I remember going to a campfire talk at Yellowstone back in 1987 and learning that, before the handy boardwalks were built around the hot springs, geysers, mud pots and fumaroles, tourists were told to follow buffalo chips. If the buffalo could walk there, then people could walk there. I think the theory was that if the earth's crust, which is thin at Yellowstone, could support a buffalo, then it could certainly handle a human. Can you imagine that?

I have so many fond memories of the parks. I've gotten lost in Rocky Mountain National Park, nearly been run over by a buffalo in Yellowstone, walked on a glacier on the tallest mountain on the continent in Denali, rode in a boat with a drunken captain in Kenai Fjords, and floated down the Snake River in Grand Tetons.

I haven't been to every national park. I probably never will get to them all, but I have loved every one of them. This documentary has gotten me thinking about my childhood, which has made me nostalgic for those lazy, adventurous summer days with long vacations in a van filled with books and toys and music down some of the most scenic roads in the country.

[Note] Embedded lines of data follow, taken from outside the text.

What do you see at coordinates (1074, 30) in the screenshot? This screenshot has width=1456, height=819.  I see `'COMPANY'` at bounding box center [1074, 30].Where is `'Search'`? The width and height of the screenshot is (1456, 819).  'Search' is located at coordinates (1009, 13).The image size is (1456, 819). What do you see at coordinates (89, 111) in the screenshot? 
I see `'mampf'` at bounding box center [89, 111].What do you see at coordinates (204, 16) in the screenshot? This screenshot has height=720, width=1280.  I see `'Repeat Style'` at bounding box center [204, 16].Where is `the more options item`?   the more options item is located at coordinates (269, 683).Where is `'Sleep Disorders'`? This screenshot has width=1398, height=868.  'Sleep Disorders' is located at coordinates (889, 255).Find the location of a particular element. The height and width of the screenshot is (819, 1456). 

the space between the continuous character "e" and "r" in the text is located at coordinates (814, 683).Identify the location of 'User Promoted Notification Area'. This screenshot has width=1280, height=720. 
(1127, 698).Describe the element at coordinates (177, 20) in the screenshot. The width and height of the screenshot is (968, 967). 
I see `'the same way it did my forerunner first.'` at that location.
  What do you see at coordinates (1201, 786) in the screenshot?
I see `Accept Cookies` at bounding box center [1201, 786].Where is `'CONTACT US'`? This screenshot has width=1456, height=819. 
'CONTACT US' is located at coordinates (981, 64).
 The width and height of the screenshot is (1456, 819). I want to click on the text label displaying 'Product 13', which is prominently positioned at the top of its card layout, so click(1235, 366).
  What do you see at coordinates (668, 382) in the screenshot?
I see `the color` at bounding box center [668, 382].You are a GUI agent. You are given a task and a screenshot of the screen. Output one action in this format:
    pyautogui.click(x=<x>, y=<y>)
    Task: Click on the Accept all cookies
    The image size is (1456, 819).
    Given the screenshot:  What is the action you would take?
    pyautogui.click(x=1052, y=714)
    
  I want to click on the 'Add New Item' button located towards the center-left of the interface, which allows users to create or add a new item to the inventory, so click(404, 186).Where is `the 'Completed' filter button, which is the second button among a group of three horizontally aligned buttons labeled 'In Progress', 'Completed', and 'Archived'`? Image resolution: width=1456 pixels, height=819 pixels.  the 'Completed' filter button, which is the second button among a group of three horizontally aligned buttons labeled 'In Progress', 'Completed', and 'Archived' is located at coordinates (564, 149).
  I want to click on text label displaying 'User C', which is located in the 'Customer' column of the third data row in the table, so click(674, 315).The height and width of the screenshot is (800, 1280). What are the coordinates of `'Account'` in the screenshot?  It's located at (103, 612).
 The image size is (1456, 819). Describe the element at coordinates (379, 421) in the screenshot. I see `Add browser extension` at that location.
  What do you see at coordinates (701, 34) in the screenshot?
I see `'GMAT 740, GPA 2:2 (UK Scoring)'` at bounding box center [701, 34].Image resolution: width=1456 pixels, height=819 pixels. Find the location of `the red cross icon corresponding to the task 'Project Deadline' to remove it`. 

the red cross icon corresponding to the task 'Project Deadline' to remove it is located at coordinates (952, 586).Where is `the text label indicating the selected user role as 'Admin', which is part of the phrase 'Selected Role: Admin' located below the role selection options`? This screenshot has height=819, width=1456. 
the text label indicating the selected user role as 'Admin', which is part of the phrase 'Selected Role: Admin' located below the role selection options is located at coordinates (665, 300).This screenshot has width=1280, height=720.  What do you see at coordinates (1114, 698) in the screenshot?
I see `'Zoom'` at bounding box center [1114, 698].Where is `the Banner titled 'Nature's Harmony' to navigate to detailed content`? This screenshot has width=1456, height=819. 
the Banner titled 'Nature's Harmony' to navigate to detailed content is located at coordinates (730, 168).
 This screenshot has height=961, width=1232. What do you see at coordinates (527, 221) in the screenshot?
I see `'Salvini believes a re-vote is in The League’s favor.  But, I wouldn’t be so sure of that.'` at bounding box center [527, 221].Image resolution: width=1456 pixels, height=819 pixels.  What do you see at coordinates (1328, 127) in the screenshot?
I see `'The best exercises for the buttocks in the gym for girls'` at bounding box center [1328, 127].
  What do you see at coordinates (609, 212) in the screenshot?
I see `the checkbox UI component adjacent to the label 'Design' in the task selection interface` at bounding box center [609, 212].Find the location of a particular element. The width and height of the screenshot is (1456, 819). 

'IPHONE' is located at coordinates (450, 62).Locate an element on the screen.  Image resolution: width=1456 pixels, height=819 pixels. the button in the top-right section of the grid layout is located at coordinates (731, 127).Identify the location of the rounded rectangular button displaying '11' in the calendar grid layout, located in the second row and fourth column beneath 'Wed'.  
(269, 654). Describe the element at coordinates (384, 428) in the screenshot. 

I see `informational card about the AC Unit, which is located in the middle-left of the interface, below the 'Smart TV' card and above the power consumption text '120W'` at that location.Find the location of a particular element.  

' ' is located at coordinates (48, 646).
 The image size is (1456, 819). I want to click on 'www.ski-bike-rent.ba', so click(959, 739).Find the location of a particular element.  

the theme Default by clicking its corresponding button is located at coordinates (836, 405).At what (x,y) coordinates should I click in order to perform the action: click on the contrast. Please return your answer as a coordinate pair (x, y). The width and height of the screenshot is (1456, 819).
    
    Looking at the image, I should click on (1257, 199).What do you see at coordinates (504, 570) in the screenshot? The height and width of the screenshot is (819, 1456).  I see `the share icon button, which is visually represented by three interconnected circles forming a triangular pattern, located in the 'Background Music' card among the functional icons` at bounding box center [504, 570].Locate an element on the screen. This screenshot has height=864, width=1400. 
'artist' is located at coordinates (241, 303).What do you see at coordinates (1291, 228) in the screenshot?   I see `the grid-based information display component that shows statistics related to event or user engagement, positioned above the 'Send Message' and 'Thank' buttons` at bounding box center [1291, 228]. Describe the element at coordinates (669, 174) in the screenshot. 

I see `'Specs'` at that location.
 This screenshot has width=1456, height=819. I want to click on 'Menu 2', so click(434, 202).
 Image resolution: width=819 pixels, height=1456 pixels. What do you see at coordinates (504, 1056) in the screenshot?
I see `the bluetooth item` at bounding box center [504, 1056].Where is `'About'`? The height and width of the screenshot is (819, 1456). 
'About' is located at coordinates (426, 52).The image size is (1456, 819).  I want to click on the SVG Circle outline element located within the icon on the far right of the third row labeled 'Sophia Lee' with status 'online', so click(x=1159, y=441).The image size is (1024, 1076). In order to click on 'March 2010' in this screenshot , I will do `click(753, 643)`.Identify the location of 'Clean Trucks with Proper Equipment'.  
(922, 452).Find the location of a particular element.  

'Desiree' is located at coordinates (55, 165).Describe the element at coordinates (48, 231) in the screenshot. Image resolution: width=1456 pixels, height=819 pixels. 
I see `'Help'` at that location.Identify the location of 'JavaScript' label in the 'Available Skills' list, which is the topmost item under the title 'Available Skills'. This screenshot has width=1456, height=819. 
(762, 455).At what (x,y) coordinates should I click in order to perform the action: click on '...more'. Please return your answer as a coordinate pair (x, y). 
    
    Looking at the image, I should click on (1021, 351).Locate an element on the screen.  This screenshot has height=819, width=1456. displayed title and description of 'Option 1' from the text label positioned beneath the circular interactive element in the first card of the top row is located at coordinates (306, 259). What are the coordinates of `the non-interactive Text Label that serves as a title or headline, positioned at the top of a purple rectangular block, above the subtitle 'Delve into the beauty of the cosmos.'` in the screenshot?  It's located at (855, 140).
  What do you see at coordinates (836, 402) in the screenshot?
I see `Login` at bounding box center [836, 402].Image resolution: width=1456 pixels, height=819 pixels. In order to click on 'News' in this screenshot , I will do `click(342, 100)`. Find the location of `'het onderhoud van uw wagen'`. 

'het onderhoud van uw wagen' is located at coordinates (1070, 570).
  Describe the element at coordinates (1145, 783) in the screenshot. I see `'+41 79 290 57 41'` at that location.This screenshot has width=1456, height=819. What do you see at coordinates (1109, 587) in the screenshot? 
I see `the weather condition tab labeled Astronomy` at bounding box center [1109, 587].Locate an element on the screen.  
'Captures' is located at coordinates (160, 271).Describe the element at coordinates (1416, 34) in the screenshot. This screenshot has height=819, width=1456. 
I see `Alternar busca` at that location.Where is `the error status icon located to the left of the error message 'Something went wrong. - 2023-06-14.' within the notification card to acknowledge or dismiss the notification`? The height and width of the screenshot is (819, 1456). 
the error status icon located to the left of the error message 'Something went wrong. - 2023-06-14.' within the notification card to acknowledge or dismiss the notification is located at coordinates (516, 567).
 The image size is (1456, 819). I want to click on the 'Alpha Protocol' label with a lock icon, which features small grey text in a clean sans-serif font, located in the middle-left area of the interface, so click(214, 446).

I had so much to be grateful for about those trips - the parks, the scenery and wildlife, the country and my mom. Without realizing it, I had other things to be grateful for, too. Thanks to Ken Burns, I now know how much gratitude I owe John Muir, Theodore Roosevelt, Stephen Mather and John D. Rockefeller, Jr.

I don't really know what this post is about, but I just felt like writing this down. Thanks for reading!